US & World

Differences Over Migration Policy Throw German Government Into Crisis

German Chancellor Angela Merkel leaves a press conference after a leadership meeting at her party headquarters in Berlin on Monday. Hardliners in her conservative bloc want to bar asylum-seekers from entering Germany if they've already applied or registered for asylum in other European countries.
German Chancellor Angela Merkel leaves a press conference after a leadership meeting at her party headquarters in Berlin on Monday. Hardliners in her conservative bloc want to bar asylum-seekers from entering Germany if they've already applied or registered for asylum in other European countries.
Tobias Schwarz/AFP/Getty Images

In her fourth term as German chancellor, Angela Merkel is going through her biggest political crisis. A struggle over migration policy has threatened her government.

The political opponent undermining Merkel's political line comes from her own coalition — from Germany's interior minister Horst Seehofer, the leader of the Christian Social Union (CSU), the sister party of Merkel's center-right Christian Democratic Union (CDU).
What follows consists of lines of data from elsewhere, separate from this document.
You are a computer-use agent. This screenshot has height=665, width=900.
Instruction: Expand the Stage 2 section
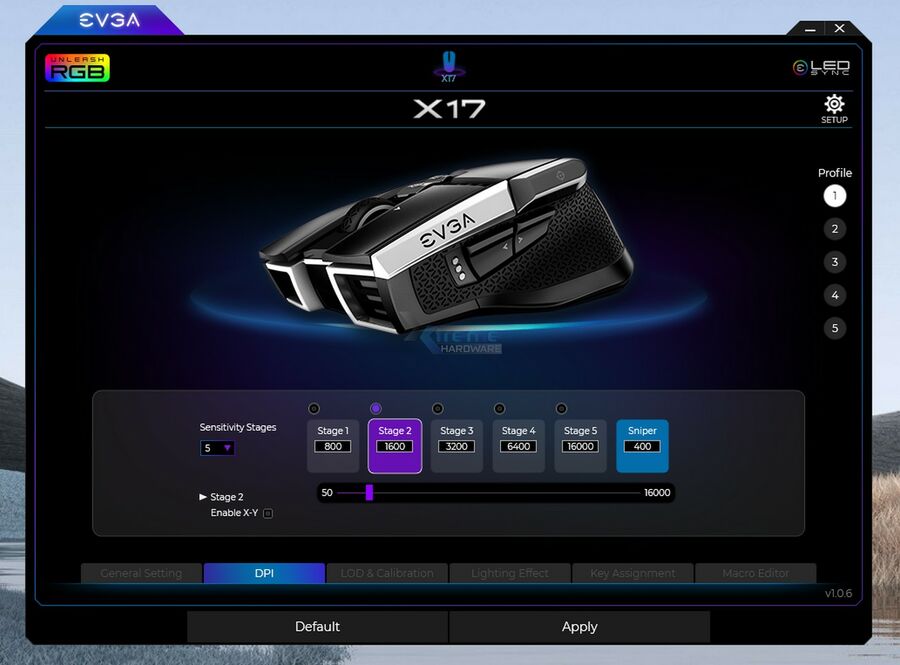pyautogui.click(x=204, y=496)
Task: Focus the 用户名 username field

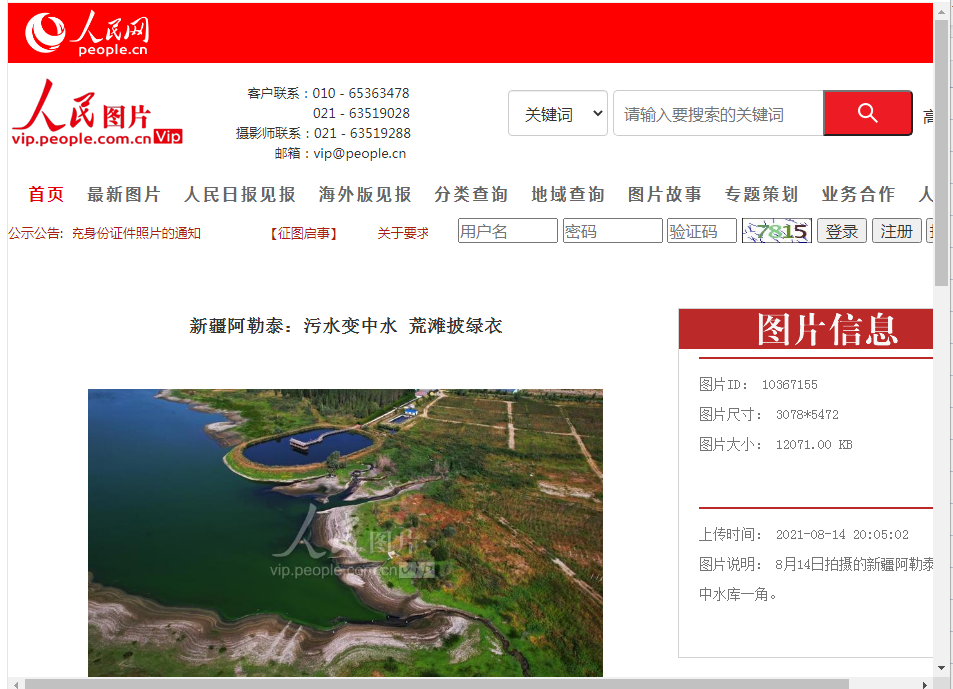Action: click(x=507, y=231)
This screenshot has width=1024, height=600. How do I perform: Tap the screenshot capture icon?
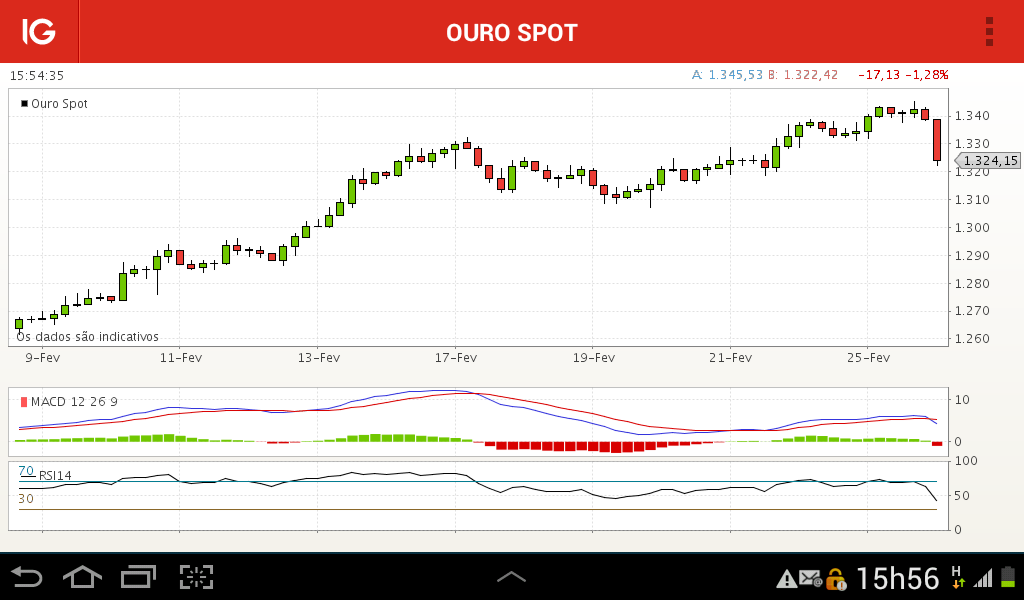pyautogui.click(x=197, y=576)
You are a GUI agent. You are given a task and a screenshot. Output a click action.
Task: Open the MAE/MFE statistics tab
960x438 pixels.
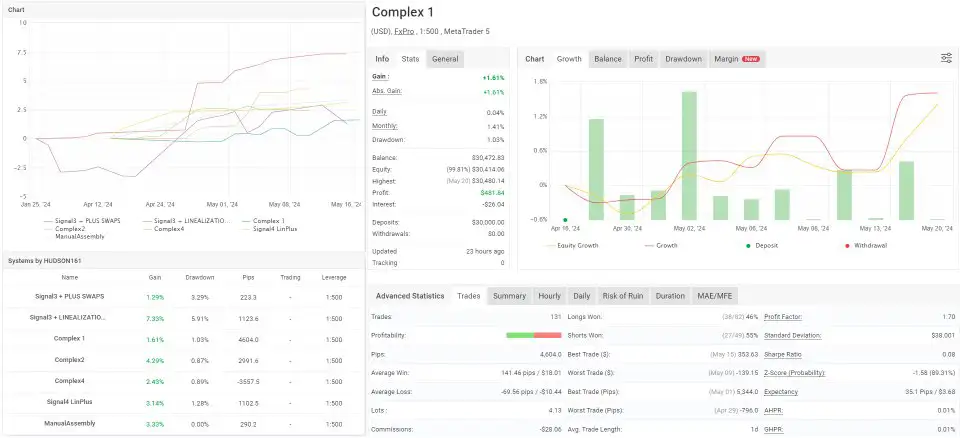pyautogui.click(x=717, y=296)
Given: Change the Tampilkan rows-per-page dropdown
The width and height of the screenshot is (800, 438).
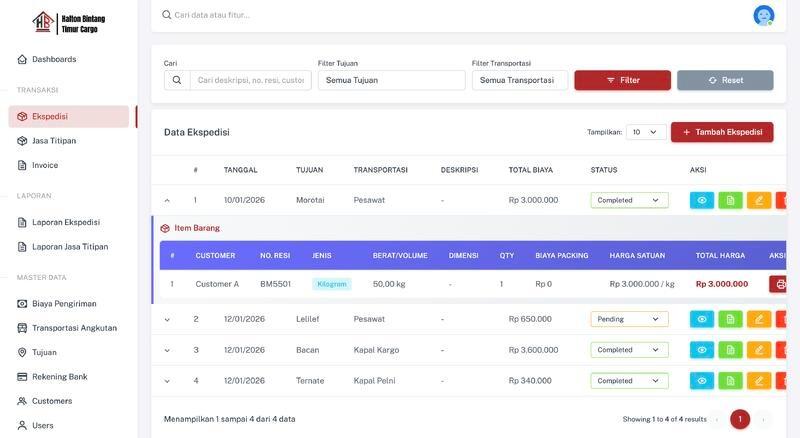Looking at the screenshot, I should (646, 132).
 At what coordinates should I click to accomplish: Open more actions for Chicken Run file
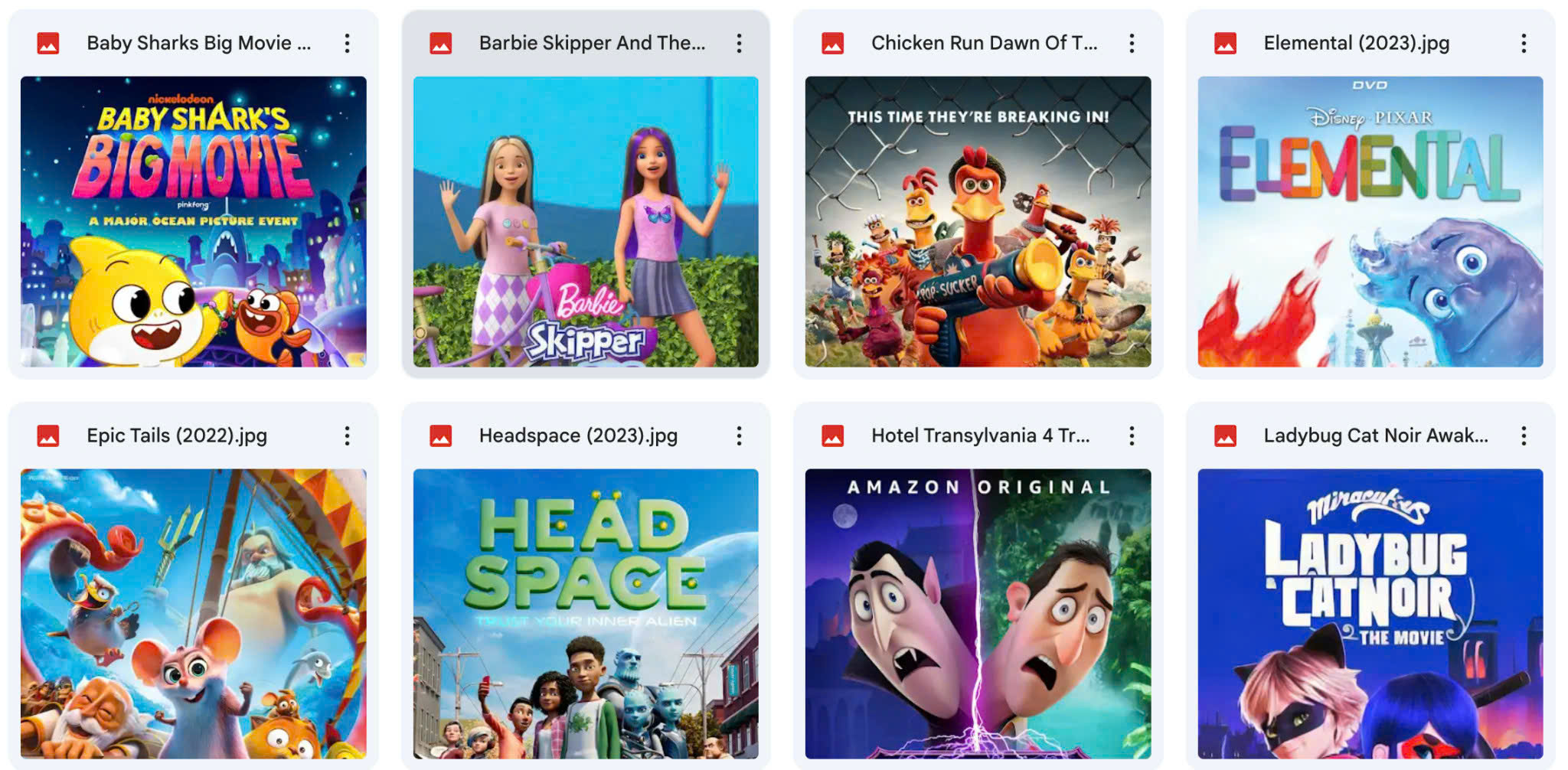[1132, 43]

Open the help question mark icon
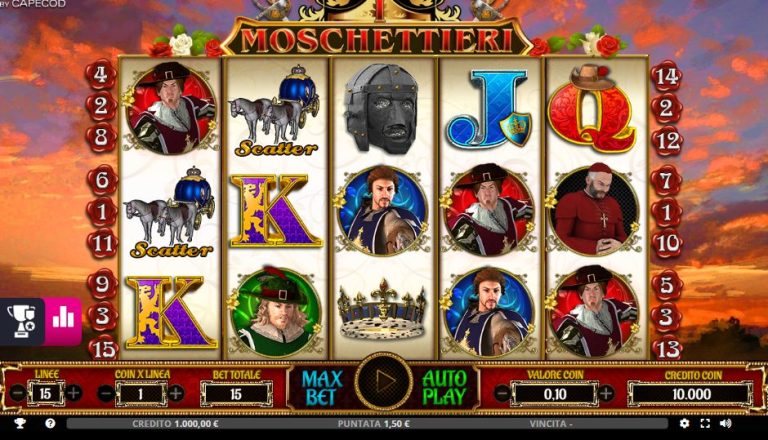tap(50, 423)
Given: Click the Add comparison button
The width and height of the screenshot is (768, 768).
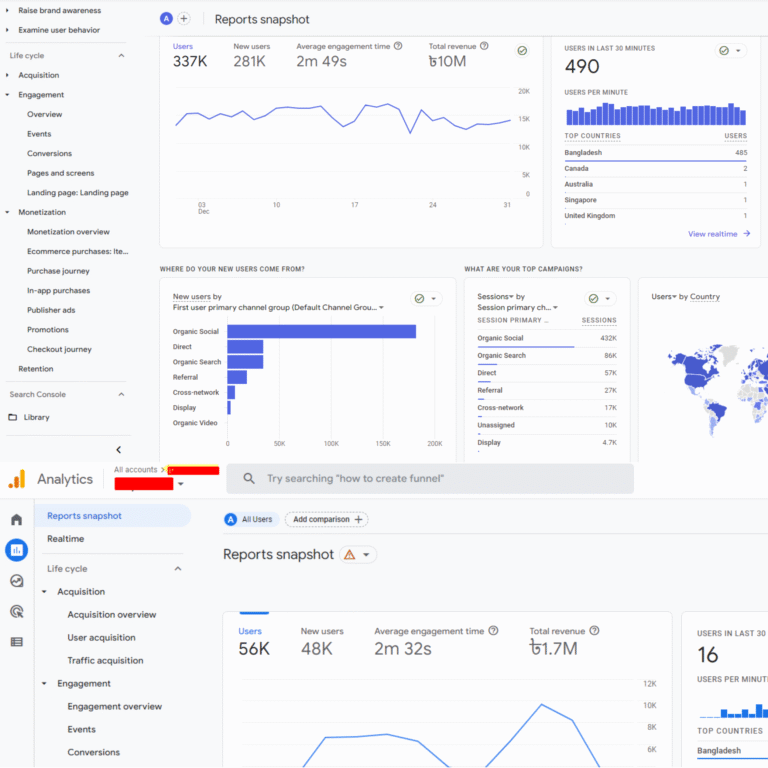Looking at the screenshot, I should tap(327, 520).
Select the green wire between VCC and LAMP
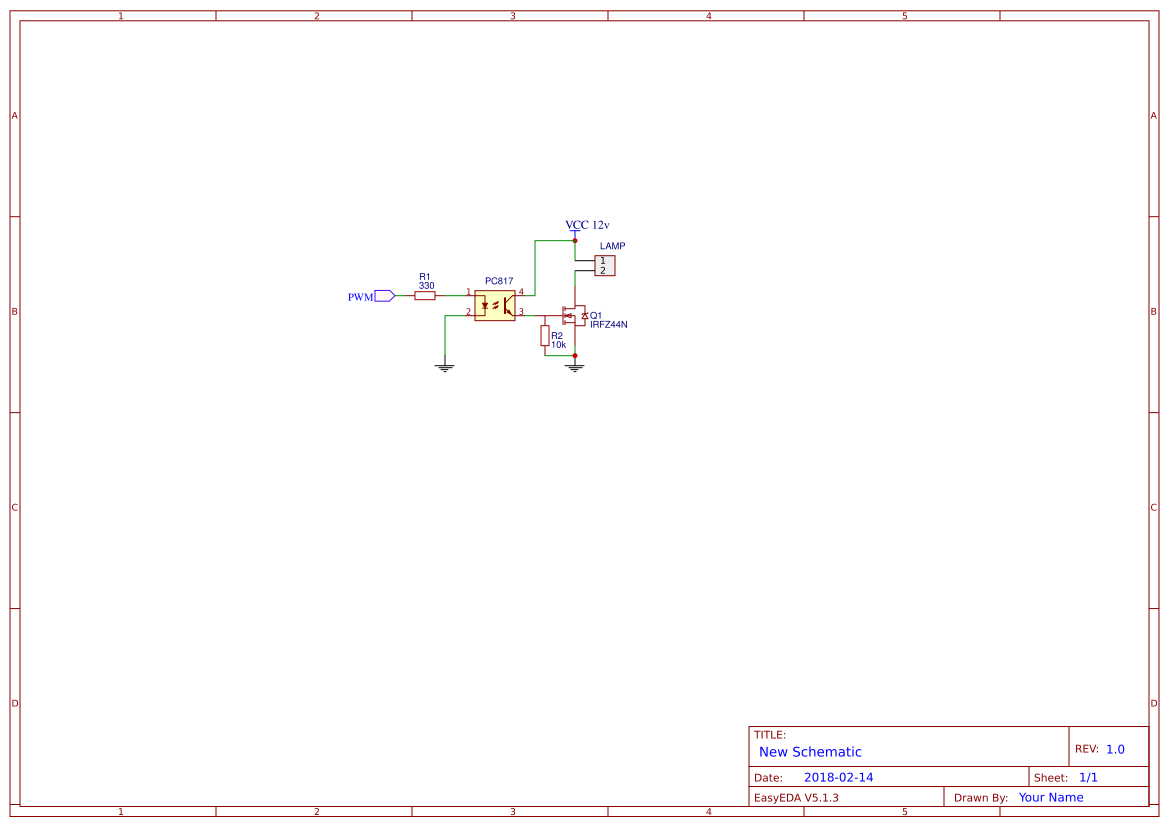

More than 1 million migrants came to Germany in 2015 and 2016, following Merkel's 2015 decision to leave German borders open for them.

According to Seehofer's so-called asylum "master plan," Germany should start turning back migrants at the border who previously applied for asylum or registered as asylum-seekers in other European countries.

Merkel is strictly against this change, saying such a unilateral move by Germany could threaten the very unity of Europe.

"We think that turning people back without consultation at our borders, as a country at the heart of Europe, could lead to negative domino effects that could also hurt Germany and ultimately lead to the questioning of European unity," she said at a press conference on Monday, after a meeting with her party's leadership.

With neither leader budging, the conflict escalated over the weekend, leading to fears that the government would collapse. But both parties agreed Monday to postpone a final decision. Seehofer has given Merkel a two-week deadline, until July 1, to make deals on migrants with other European countries. Merkel will meet with other EU leaders at a summit late next week.

"Seehofer has the majority of the people behind his position, as well as big sections of Merkel's CDU and all of his CSU," observes political scientist Heinrich Oberreuter. "Those are all very interested in security and legal force. Merkel's argument for Europe is substantial — but not popular."

President Trump also weighed in, tweeting Monday: "The people of Germany are turning against their leadership as migration is rocking the already tenuous Berlin coalition. Crime in Germany is way up. Big mistake made all over Europe in allowing millions of people in who have so strongly and violently changed their culture!"

The backdrop of Bavarian elections

Merkel and Seehofer both argue that the law is on their side.

"Seehofer's version is all about restoring law and order at the border. Pushing back refugees who have already been registered in another EU member state would be against EU rules," says Franz Mayer, an expert on European law.

In opposing Merkel on immigration, the CSU may have a bigger aim, Mayer warns: "Arguably, their real motivation is to push Chancellor Merkel out of her office. The whole development must be seen against the background of upcoming elections in Bavaria, the homeland of the CSU, in fall."

The CSU fears that without a tougher migration policy, the far-right, anti-immigrant Alternative for Germany (AfD) party "will become stronger in Bavaria at the expense of the CSU," says Jürgen Falter, a political scientist and expert on Germany's far right. "After all, the current debate is kind of a reaction to the politics and polemics of the AfD. "

In elections last September, the AfD became the first far-right party to win seats in the German Bundestag in half a century, mainly due to its populist, anti-immigrant agenda. There are claims that Merkel's politics created the political space for the AfD.

"The AfD is a product of the refugee crisis and the corresponding consequences people are feeling today," says Falter. "By now, the AfD has established itself as a protest party. They are the only party represented in the German parliament being strictly against the German asylum and migration policy."

By taking a hard line on migration, CSU hopes to position itself as a strong alternative to the AfD in Bavaria's elections.

Merkel's prospects

If Merkel can't reach a comprehensive solution with EU countries in the next two weeks, the situation could quickly escalate, experts warn, possibly leading to a collapse of her coalition.

One possible scenario: In Bavaria, Seehofer could order Germany's border police to close the international borders to refugees. If that were to happen, Mayer says, Merkel would have the authority to fire Seehofer. That in turn could mean the CSU would leave the government — which could lead to fresh elections, which might benefit the AfD.

While Merkel is determined to reach a European solution, Falter argues that she could eventually compromise to save her government. But, he emphasizes: "Merkel does not want to be the gravedigger of Europe."